Please reproduce the following records exactly as they appear.

Data entries:
>>>

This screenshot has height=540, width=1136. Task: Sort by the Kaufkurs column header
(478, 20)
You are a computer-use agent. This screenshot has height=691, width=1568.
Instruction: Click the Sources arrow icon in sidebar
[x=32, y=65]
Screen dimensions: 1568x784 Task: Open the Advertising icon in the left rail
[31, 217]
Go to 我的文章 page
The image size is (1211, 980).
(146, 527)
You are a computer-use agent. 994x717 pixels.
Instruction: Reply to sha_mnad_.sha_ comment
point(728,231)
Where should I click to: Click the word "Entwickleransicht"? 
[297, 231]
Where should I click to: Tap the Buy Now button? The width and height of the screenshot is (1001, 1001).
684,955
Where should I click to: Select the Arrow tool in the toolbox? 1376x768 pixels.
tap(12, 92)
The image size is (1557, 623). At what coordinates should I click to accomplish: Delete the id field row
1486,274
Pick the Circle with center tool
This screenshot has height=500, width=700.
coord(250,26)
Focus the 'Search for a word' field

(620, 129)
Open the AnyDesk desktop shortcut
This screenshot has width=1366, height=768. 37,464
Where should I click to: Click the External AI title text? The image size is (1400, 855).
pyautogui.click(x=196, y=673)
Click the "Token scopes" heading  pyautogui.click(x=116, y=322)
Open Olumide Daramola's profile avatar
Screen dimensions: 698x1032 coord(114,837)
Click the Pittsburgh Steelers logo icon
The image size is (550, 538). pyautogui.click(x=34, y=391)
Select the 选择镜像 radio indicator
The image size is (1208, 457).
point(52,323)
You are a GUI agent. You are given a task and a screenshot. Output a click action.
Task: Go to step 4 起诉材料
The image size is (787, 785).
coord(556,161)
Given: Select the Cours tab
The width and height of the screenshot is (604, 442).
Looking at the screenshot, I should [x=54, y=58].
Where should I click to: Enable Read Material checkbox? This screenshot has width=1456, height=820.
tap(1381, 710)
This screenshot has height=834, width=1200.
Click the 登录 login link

<<<

EXERCISE OUTPUT:
This screenshot has height=540, width=1136. Task: Sort by the Kaufkurs column header
(478, 20)
You are a computer-use agent. This screenshot has height=691, width=1568.
Instruction: Click the Sources arrow icon in sidebar
[x=32, y=65]
Screen dimensions: 1568x784 Task: Open the Advertising icon in the left rail
[31, 217]
Go to 我的文章 page
The image size is (1211, 980).
(146, 527)
You are a computer-use agent. 994x717 pixels.
Instruction: Reply to sha_mnad_.sha_ comment
point(728,231)
Where should I click to: Click the word "Entwickleransicht"? 
[297, 231]
Where should I click to: Tap the Buy Now button? The width and height of the screenshot is (1001, 1001).
684,955
Where should I click to: Select the Arrow tool in the toolbox? 1376x768 pixels.
tap(12, 92)
The image size is (1557, 623). At what coordinates should I click to accomplish: Delete the id field row
1486,274
Pick the Circle with center tool
This screenshot has height=500, width=700.
coord(250,26)
Focus the 'Search for a word' field

(620, 129)
Open the AnyDesk desktop shortcut
This screenshot has width=1366, height=768. 37,464
Where should I click to: Click the External AI title text? The image size is (1400, 855).
pyautogui.click(x=196, y=673)
Click the "Token scopes" heading  pyautogui.click(x=116, y=322)
Open Olumide Daramola's profile avatar
Screen dimensions: 698x1032 coord(114,837)
Click the Pittsburgh Steelers logo icon
The image size is (550, 538). pyautogui.click(x=34, y=391)
Select the 选择镜像 radio indicator
The image size is (1208, 457).
point(52,323)
You are a GUI agent. You are given a task and a screenshot. Output a click action.
Task: Go to step 4 起诉材料
The image size is (787, 785).
coord(556,161)
Given: Select the Cours tab
The width and height of the screenshot is (604, 442).
Looking at the screenshot, I should [x=54, y=58].
Where should I click to: Enable Read Material checkbox? This screenshot has width=1456, height=820.
tap(1381, 710)
This screenshot has height=834, width=1200.
Click the 登录 login link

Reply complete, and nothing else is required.